WRITTEN TASK: Copy out each of the records below word for word, leaving every line unchanged.

Stored data entries:
────
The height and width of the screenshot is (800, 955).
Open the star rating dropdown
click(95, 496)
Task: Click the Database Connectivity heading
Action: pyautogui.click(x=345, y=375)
────
SOLUTION:
The height and width of the screenshot is (800, 955).
Open the star rating dropdown
click(95, 496)
Task: Click the Database Connectivity heading
Action: pyautogui.click(x=345, y=375)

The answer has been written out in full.